- **Stated problem**
Print the article on Roy Moore considering a 2020 Senate run word for word, in full.

- **Supplied text**
◆ ◆ ◆ ◆
Roy Moore “Seriously Considering” Running For Senate Again

Disgraced former Chief Justice of Alabama Roy Moore is apparently "seriously considering" running for Senate in 2020.

The Washington Post reports that Roy Moore is saying that he is “seriously considering” running for Senate in 2020  against Senator Doug Jones, who defeated him a December 2017 Special Election to succeed former Attorney General Jeff Sessions:

Sen. Doug Jones (D) may face Roy Moore, his 2017 special election opponent, in Alabama’s 2020 U.S. Senate race. The Republican and former chief justice of the state’s Supreme Court announced during an interview Friday on American Family Radio that he is “seriously considering” a run, Reuters reported.

The special election arose after Jeff Sessions vacated the seat to become President Trump’s attorney general. Moore lost to Jones, a former federal prosecutor, by a small margin. In the interview, Moore said the seat was stolen by a Democrat-waged disinformation campaign.

“I think that’s been pronounced in the national newspapers — the New York Times, The Washington Post even — has recognized there was a disinformation campaign going on in September of 2017 by forces outside of Alabama that spent a lot of money not regulated by the FEC in trying to dissuade Republicans from voting and encourage and enrage Democrats,” he said to host Bryan Fischer.

The Washington Post reported in January that misleading online tactics were used in an effort to influence the election. Political analysts did not, however, attribute Moore’s loss to disinformation, pointing instead to a campaign marred by allegations of sexual misconduct.

A month before the 2017 election, The Post reported that four women accused Moore of pursuing them when he was in his 30s and they were teenagers. One of the women said the pursuit resulted in a sexual encounter.
◆ ◆ ◆ ◆
- **Material provided**

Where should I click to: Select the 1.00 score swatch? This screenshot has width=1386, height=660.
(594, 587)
◆ ◆ ◆ ◆
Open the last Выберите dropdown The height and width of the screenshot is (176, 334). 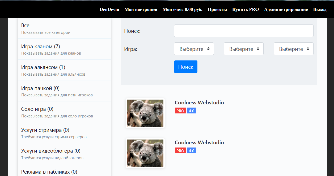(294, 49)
◆ ◆ ◆ ◆
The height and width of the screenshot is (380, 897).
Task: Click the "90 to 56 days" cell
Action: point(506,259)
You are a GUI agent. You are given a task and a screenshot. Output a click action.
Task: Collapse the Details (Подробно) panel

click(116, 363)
◆ ◆ ◆ ◆
- **Result of this task**
Roy Moore “Seriously Considering” Running For Senate Again

Disgraced former Chief Justice of Alabama Roy Moore is apparently "seriously considering" running for Senate in 2020.

The Washington Post reports that Roy Moore is saying that he is “seriously considering” running for Senate in 2020  against Senator Doug Jones, who defeated him a December 2017 Special Election to succeed former Attorney General Jeff Sessions:

Sen. Doug Jones (D) may face Roy Moore, his 2017 special election opponent, in Alabama’s 2020 U.S. Senate race. The Republican and former chief justice of the state’s Supreme Court announced during an interview Friday on American Family Radio that he is “seriously considering” a run, Reuters reported.

The special election arose after Jeff Sessions vacated the seat to become President Trump’s attorney general. Moore lost to Jones, a former federal prosecutor, by a small margin. In the interview, Moore said the seat was stolen by a Democrat-waged disinformation campaign.

“I think that’s been pronounced in the national newspapers — the New York Times, The Washington Post even — has recognized there was a disinformation campaign going on in September of 2017 by forces outside of Alabama that spent a lot of money not regulated by the FEC in trying to dissuade Republicans from voting and encourage and enrage Democrats,” he said to host Bryan Fischer.

The Washington Post reported in January that misleading online tactics were used in an effort to influence the election. Political analysts did not, however, attribute Moore’s loss to disinformation, pointing instead to a campaign marred by allegations of sexual misconduct.

A month before the 2017 election, The Post reported that four women accused Moore of pursuing them when he was in his 30s and they were teenagers. One of the women said the pursuit resulted in a sexual encounter.